In soldoni, si parla delle firme più o meno false della Mussolini, ma fanno pochissimo scandalo le pensioni minime portate ad un milione al mese e poi dimezzate dal raddoppio del costo della vita («percepito»!), così come localmente si lasciano in mano a pochissimi le decisioni politiche importanti sul futuro di città grandi e piccole. Specificatamente in Val di Cornia non esiste nemmeno il dibattito fra maggioranza e opposizione, come almeno esisteva fino a una ventina di anni fa; l’unico esistente è fatto di comunicati ufficiali dei comuni spiattellati pari pari sui giornali senza che appaia un minimo di contraddittorio (quando c’è, è relegato in un angolino), stante l’imperante monocultura politica.
In questi giorni si parla di rilancio dell’istituzione Circondario, ma in che cosa ha davvero avvicinato la provincia ai cittadini? Non è una critica all’esistenza di un ulteriore passaggio istituzionale (con poltrone e poltrocine), ma una semplice esigenza di chiarezza. E’ in ballo il piano strutturale, un’etichetta più accattivante dei vecchi piani regolatori coordinati comprensoriali, ma chi ne parla? Qualche “velina” del palazzo, poco più, oppure, le voci di un confronto e – se necessario – di uno scontro, dove sono? Realtà come Piombino, ad esempio, sono interessate da mutamenti epocali: città futura, la strada per il porto e il suo tracciato (soprelevato, in tunnel, nello stabilimento, al di fuori?), l’ospedale vecchio restaurato e privatizzato, i beni culturali da salvare, la spiaggia di Baratti che scompare, l’assurdità di costruire le case popolari al Cotone (chi paga poco d’affitto sopporta meglio lo smog?), e così via.
E non c’è solo Piombino, con grandi scelte anche nel resto della zona, ma la cosiddetta opinione pubblica che ne pensa? I partiti politici servirebbero a canalizzare e indirizzare il dibattito, ma ora pensano solo a canalizzare i consensi per correntini e correntoni, come prima si dirà, ma senza il dibattito che pur esisteva.
Ma non è solo colpa dei vituperati partiti.
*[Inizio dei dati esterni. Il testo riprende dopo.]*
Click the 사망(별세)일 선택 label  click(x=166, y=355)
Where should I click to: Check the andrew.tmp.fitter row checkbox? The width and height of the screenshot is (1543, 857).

Quanto, ad esempio, la chiesa sollecita anche una coscienza civile (i vescovi lo hanno sempre sollecitato) che può essere causa di bene per il prossimo, ben più di scaricarsi la coscienza con un’offerta nei bussolotti in fondo alle chiese o similari? Il bene si fa in tanti modi, prima di tutto difendendo principi generali e particolari di vita e non limitandosi al solito tran tran delle sacrestie. I grandi uomini della Chiesa si sono meritati gli altari soprattutto per il “fare” e nel formare le coscienze di uomini completi.